2. They resembled the Lord also; to show the apostles confidence that they were themselves conformed to Him, and those that followed them thus far would be followers of Him. Therefore, says the apostle to the Corinthians — "Be ye followers of me, even as I also am of Christ." Did he mean to place himself upon a level, then, with Christ? By no means; but to assert that he knew he was walking the same way, that he was influenced by the same principles, that he felt the same sentiments. And we must be conscious of this too. Yes; we must remember that "if any man have not the spirit of Christ, he is none of His." But it is added, to teach us that no men are to be our examples any further than they resemble Him; that we are not to give up ourselves absolutely to any leader, however distinguished by gifts or graces. We are not to pin our faith upon their sleeve, or to determine our action by their practice invariably. No; they are all fallible. The wisest of men have their follies; the best of men have their faults; the wisest and the best of men, therefore, may lead us astray. Abraham denied his wife at Gerah; Moses spake unadvisedly with his lips; Job cursed the day of his birth; Peter said with an oath, "I know not the Man." But here we have in the Lord Jesus an infallible pattern; and therefore we may give up ourselves entirely to His direction and influence, and, as it is said, "follow the Lamb whithersoever He goeth."
3. They who imitated others became ensamples to others: — "Ye became ensamples to all that believe in Macedonia and Achaia." It is very observable in nature that things in succession are alternately cause and effect, effect and cause.
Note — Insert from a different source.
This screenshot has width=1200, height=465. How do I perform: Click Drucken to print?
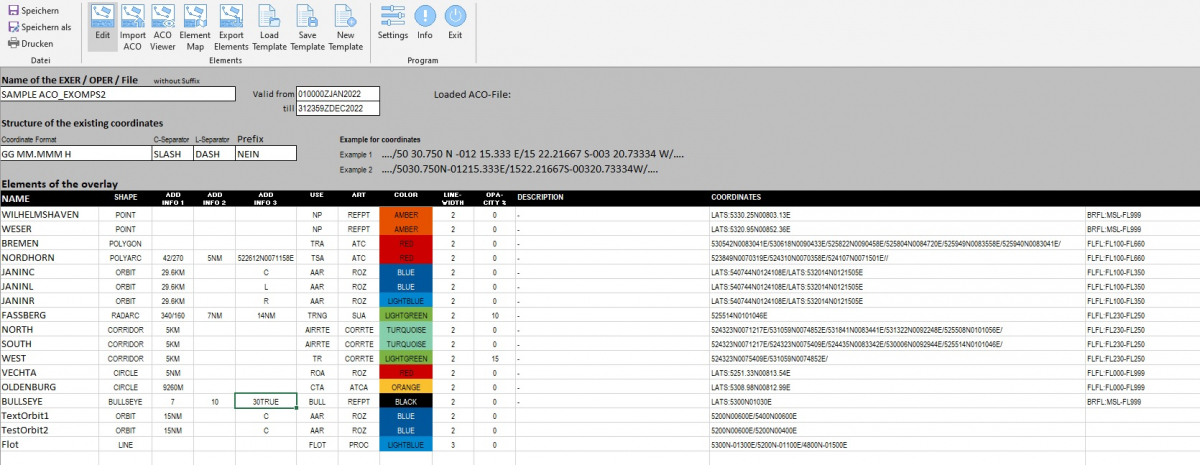pyautogui.click(x=32, y=43)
Thus, parents produce children, and children produce in time children; thus, those now obey, who by and by command; thus, learners now become teachers; and those who were followers become leaders themselves. This was the case here; from following the apostles and the Lord Jesus, they "became ensamples to all that believed in Macedonia and Achaia." Indeed, what individual is there, who is not, more or less, an "ensample" to some? Which of you is entirely isolated? Who is not seen and heard of some? Who is not followed by some? But how honourable was it for these converts! They were "ensamples," to whom? "To them that believe." Oh! it is easy for you to be "ensamples" to some. It is easy, to have goodness enough to censure and condemn the grossly wicked; it is easy, to have goodness enough to be considered righteous, when compared with drunkards, and swearers, and thieves, and robbers. But these Thessalonians were ensamples to the good, to the godly, "to them that believed"; yea, and what is more, " to all them that believed in Macedonia and Achaia"; though it is very probable that many of these had been in the Lord before them, and had believed before them. There are many cases in which "the first shall be last, and the last shall be first."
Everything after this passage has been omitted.